> [TO DO]: Search the data below for the word "badge" and copy each line that holds it.

════════════════

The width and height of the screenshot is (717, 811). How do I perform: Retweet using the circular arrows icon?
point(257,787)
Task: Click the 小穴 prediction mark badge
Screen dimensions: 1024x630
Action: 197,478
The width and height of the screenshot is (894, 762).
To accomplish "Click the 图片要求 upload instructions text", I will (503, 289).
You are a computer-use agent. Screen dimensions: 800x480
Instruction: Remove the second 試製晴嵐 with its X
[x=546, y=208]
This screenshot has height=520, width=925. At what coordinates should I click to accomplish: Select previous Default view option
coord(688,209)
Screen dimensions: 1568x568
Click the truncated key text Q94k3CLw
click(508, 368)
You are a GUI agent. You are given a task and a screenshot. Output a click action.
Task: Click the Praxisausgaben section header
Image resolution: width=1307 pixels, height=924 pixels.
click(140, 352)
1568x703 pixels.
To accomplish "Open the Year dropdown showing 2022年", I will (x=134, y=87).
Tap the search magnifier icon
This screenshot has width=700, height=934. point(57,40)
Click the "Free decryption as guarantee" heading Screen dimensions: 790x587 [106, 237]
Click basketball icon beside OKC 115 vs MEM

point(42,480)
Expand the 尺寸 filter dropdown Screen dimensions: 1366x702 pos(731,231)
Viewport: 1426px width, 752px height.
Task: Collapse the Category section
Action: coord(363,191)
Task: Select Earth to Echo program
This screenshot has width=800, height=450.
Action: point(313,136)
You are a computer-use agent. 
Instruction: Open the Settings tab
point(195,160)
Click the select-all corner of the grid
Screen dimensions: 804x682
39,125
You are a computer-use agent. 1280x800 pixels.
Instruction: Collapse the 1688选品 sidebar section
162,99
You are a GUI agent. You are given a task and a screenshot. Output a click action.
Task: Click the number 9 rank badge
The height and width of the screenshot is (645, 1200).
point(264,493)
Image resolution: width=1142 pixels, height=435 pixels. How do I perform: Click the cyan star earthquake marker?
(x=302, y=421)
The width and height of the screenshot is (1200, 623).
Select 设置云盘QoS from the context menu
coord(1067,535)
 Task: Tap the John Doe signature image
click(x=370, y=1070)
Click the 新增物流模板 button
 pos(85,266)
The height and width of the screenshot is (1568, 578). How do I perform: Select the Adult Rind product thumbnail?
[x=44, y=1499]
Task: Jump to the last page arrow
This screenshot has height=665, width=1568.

════════════════

> [ANSWER TO THE EXERCISE]:
Task: Click the 小穴 prediction mark badge
Task: Click the number 9 rank badge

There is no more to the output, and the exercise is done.